A Taste Of My Testimony

Howdy!! 


     This week's been crazy for me in a lot of ways. For the last few weeks I've been predicting that I'll be getting transfered to a new area this transfer. So this last week I assumed it was going to be my last one here in Odessa, so me and elder Dunn put in as much work as we could possible and just grinded so incredibly hard. It turns out I was right. I am getting transfered to plainview Texas and I'll be in the lubbock north zone with Elder Scott. I leave tomorrow morning. I'm so incredibly excited but also very sad to leave such an amazing area. I'll forever remember this area because it was the one that I started my mission in, and will be the foundation area for the rest of my mission. I've made life long friends, grew so much in so many ways, and made awesome memories. I love this area so much even though we've had our ups and downs. But this is very bitter sweet. 
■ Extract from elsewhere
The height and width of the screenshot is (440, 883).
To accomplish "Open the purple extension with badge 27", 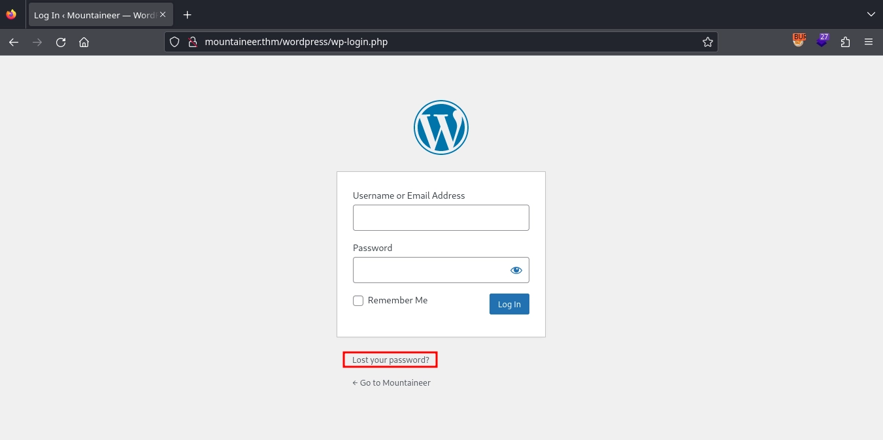I will [x=823, y=41].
     The past 2 days we had an amazing opportunity to have a general authority, Elder Alonso, speak at our stake conference. It was such a great experience to hear his testimony, and to be given guidance and inspiration on how to become better missionaries. He shared many stories on his experiences as a missionary and man were they crazy! One example is: he would walk around in Mexico and try to find doors that were open. He would go inside the house and wait for someone to notice they were there. The elders would proceed to kneel down and bless the home. After that they would leave and come back a few days later. Most resulted in baptism! Thats insane!! I don't think it's smart to do that in Texas, but I felt more inspired to be more bold and to not fear anything because we know that the gospel is true, so what do we have to fear? We shouldnt be timid in preaching the restored truths or in the ways that we do it. I definitely have become a lot more confident and extremely bold since being on the mission, but now I'm inspired to be way more bold, but obviously in loving ways. 


     I've also been saying goodbye to lots of really good members and people and of course missionaries. I can confidently say with full heart, that the people I have served around have become my family. We grew so close to each other and they have helped me so much. In my patriarchal blessing it mentions a lot about friends and people that I associate myself with. It warns me to be careful and mindful of them, and if they are righteous, they will be friends for eternity. I can't agree with this more. Growing up I've been blessed with the ability to make friends super easily, and I love meeting new people as well. Sometimes because I was often too kind, I ended up hanging with the wrong crowd because I wanted to help them and lift them up, but what I didn't realize is in that process they were bringing me down. Now those people aren't bad people by any means, but I see now how important it is to be surrounded by people that are going to hold me at a higher standard and lift me up. These missionaries and even members that I've been meeting are some of the best friends I have ever had and I just feel so loved and welcomed and joyful. They changed my life. I love them so much, and my homecoming reunion is going to be pretty busy lol. 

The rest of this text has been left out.